Если более внимательно вглядеться в реальные высказывания, в которых выдвигаются такие претензии, то моральный элемент становится очевидным. Усердие объявляется знаком моральной добродетели. Например, Латур и Улгар цитируют некоего д-ра Скалли (р. 118): «…единственный способ — извлечь эти соединения, получить их в чистом виде… Кто-то должен был собраться с силами для этого… сейчас у нас тонны таких соединений». Об одном из коллег Скалли подчеркнуто [:55] безжалостно замечает: «конечно, он упустил эту возможность, у него никогда не было того, что нужно здесь — грубой силы» (р. 119). Дальнейшее рассмотрение вопроса о социальном истолковании слов «надежный» и «заслуживающий доверия», в особенности, их забавной персонифицированной моральной окраски, можно найти в работе Коллинза (1981).

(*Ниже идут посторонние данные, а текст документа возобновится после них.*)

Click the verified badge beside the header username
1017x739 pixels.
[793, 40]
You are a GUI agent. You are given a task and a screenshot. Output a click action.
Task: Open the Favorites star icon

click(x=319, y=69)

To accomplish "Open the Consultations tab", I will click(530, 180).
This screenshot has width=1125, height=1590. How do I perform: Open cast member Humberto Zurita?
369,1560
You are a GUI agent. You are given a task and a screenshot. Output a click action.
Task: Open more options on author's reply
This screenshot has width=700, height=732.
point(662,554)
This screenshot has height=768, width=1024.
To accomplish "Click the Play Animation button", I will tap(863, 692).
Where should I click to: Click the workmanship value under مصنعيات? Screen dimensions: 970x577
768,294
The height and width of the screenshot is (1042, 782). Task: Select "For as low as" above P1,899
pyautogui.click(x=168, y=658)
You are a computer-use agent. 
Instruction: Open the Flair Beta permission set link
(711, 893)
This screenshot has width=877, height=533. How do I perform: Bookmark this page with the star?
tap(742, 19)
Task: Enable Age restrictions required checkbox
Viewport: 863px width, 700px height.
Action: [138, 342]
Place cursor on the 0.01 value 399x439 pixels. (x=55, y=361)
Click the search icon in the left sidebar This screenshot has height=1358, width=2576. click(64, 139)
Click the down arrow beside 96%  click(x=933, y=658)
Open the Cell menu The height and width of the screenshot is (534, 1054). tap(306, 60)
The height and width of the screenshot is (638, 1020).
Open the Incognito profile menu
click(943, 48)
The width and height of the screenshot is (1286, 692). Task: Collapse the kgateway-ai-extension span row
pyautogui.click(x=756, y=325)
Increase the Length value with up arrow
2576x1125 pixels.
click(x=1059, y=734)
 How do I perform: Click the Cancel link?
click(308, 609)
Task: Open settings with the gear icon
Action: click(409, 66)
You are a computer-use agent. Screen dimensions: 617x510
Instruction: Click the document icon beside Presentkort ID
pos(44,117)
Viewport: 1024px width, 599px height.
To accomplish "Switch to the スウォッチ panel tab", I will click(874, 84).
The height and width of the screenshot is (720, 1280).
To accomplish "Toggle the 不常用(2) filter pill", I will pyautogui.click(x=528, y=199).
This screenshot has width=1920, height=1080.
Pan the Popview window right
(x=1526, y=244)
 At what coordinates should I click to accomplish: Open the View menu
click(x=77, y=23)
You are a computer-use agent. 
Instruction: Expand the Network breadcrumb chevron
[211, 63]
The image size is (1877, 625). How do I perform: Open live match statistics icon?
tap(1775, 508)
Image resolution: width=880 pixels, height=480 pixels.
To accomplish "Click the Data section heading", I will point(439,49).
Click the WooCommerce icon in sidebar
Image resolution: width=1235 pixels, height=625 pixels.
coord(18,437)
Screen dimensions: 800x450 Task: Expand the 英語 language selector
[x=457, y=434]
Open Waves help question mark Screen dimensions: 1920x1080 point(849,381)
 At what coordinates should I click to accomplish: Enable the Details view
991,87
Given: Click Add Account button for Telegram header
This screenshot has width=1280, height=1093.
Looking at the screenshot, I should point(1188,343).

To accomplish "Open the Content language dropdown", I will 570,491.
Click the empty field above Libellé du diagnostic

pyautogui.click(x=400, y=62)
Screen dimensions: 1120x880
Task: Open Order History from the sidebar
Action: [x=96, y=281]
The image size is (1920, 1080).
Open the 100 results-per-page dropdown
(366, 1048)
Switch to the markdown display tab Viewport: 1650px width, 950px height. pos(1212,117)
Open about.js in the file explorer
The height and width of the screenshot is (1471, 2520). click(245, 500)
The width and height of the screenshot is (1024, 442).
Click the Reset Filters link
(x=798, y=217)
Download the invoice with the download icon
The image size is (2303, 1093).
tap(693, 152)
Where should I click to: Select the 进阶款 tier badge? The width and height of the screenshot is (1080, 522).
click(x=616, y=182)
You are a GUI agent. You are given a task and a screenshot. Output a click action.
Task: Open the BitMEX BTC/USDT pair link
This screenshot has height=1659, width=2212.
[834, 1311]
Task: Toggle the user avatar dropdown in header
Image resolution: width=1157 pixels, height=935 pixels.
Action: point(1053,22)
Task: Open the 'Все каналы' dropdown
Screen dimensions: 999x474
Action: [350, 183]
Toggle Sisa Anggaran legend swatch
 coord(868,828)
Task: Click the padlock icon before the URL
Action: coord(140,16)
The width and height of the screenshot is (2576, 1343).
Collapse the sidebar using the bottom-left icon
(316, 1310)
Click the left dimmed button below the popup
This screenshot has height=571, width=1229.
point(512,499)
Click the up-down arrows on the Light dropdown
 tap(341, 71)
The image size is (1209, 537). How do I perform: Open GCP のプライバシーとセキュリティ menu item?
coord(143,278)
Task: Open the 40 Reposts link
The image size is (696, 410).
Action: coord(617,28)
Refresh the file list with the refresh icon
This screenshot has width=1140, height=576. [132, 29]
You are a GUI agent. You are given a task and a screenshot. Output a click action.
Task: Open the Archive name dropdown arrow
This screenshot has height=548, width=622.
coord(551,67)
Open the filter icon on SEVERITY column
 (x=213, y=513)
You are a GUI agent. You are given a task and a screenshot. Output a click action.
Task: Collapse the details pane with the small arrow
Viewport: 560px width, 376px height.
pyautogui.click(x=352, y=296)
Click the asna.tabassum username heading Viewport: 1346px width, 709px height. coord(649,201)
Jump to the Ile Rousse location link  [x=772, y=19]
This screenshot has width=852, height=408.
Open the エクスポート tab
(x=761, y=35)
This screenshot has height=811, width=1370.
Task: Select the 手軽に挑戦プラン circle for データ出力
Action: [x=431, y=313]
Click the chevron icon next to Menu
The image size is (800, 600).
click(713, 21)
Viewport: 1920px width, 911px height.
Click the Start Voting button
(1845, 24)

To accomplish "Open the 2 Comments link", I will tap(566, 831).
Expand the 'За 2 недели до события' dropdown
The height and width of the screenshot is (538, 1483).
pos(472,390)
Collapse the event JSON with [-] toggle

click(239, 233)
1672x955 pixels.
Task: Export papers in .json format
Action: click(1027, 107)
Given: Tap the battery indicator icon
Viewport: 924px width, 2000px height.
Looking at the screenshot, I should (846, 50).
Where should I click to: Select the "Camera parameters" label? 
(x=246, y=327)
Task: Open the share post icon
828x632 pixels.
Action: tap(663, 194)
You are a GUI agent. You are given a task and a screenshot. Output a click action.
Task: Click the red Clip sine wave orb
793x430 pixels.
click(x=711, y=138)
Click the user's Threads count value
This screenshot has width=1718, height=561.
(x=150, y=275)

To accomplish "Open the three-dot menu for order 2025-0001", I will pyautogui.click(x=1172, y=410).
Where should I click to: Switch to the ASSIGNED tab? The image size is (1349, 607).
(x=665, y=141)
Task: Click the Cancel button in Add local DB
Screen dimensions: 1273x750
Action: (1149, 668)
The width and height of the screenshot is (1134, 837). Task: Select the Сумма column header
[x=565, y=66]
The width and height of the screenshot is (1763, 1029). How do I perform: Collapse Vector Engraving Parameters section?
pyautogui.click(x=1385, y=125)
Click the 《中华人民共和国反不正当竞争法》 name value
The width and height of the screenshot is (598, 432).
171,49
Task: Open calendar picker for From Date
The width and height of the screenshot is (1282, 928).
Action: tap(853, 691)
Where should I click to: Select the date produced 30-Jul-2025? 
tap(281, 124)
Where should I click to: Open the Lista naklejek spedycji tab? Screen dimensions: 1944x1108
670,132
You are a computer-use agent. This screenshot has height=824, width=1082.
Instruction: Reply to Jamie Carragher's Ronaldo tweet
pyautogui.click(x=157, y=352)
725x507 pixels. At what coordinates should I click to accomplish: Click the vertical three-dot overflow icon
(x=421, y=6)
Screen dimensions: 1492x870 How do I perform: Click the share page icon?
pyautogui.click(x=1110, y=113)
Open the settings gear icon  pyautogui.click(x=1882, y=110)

Фактически в системе постоянно присутствует явная асимметрия критериев, которые применяются при оценке своей собственной гипотезы, и тех критериев, которые применяются для подрыва доверяя к гипотезам конкурентов. Джилберт и Малки (1982) показывают, как изобретательно искажаются «результаты, полученные экспериментально» в ходе дискуссий, обсуждающих, заслуживают ли доверия претензии на обладание знанием. В поддержку собственных идей результаты, полученные экспериментально, приводятся как несомненно надежные; для подтверждения мотивированности претензии используется обычная индуктивная схема. Но если ученый говорит об идеях своего научного противника, то «результаты, полученные экспериментально», объявляются зыбкими, а то, что другая сторона считает их подтверждением своей гипотезы, изображается как самообман. Критики без труда находят альтернативное истолкование результатов, полученных их соперниками. Опять-таки приходится прибегать к принятым условностям повествования, а не к принципам логики или методологии. Конечно, довод излагается так, что он не противоречит Логике, но мораль сей басни сводится теперь к похвалам «хорошим ребятам» и осуждению «плохих ребят», а к такому употреблению методологических принципов, которое принимает во внимание особенности личности, а не безличную справедливость. В этом новом виде данные больше не подкрепляют, а даже подрывают претензию соперника на обладание знанием. Критики не склонны проделать то же самое с собственными результатами. Они относятся к ним так, будто «выхватывали их непосредственно из природы». Собственные результаты преподносятся так, как имеющие лишь одно истолкование, такое, при котором они подкрепляют претензию автора. На критическом этапе особое значение придается эпистемологической доктрине, весьма похожей на доктрины Уэвелла (1847) или Хансона (1958). Немалое внимание обращается на то, каким именно образом используются существовавшие ранее теории и убеждения для того, чтобы из просто «результатов» получились «данные».

Ни в одной из описанных мною когнитивных методик, то есть ни в индуктивной степени доверия, ни в асимметрии между «нами» и «ими», традиционные понятия «истинности» или «ложности», видимо, не играют никакой роли. Вместо этого мы имеем фразы типа «правильность во всей своей полноте была подтверждена (Gilbert and Mulkey, 1982, p. 390), «С. провел изящные эксперименты, которые в основном представлялись мне убедительными» (р. 391); «Очень трудно понять, „добраться“ до тех вещей, над которыми работаешь» (р. 393); «Эти эксперименты показывают, что… реально» (р. 397); «Обратите внимание на то, как ведут себя некоторые молекулярные цепи» (р. 398); «Цифровые показатели, полученные Н., совпадают с тем, чего хочет С.» (р. 399), и так далее.